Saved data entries
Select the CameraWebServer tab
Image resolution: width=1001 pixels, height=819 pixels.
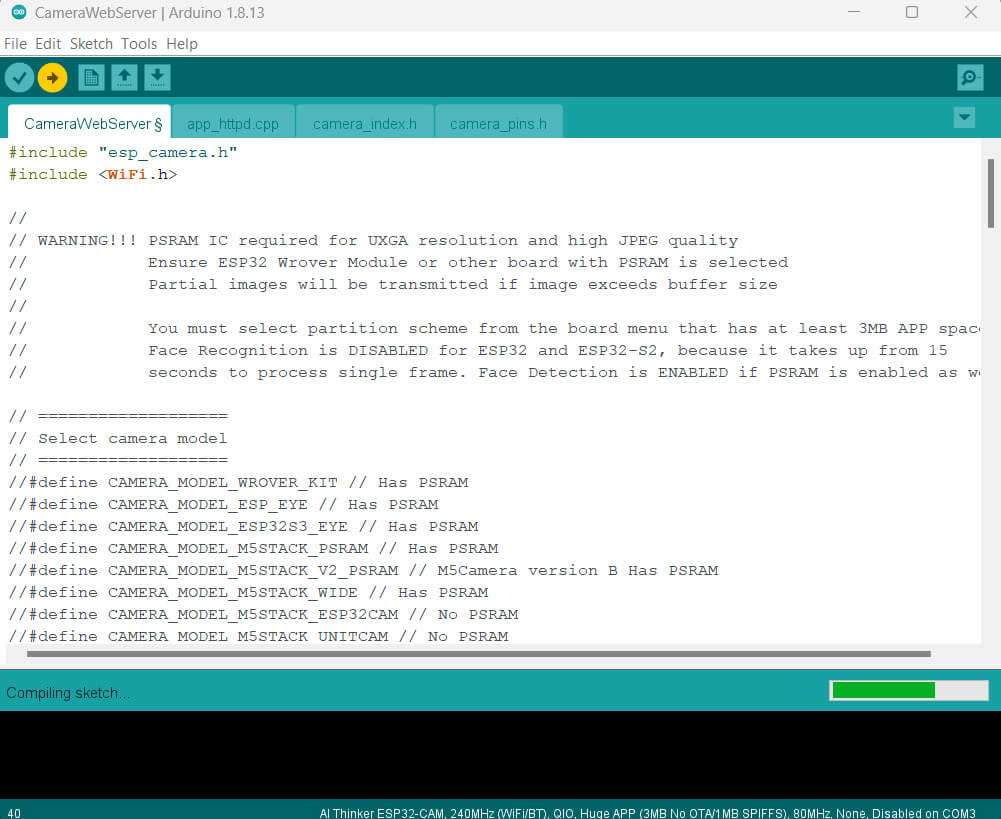(92, 124)
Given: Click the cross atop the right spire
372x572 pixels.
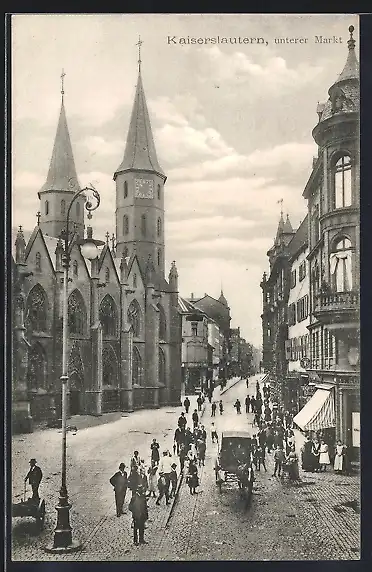Looking at the screenshot, I should 139,52.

What the task asks. Please return the records as they stand, word for word, with no pictures.

Response area.
Select the CameraWebServer tab
Image resolution: width=1001 pixels, height=819 pixels.
(92, 124)
Given: Click the cross atop the right spire
372x572 pixels.
Looking at the screenshot, I should 139,52.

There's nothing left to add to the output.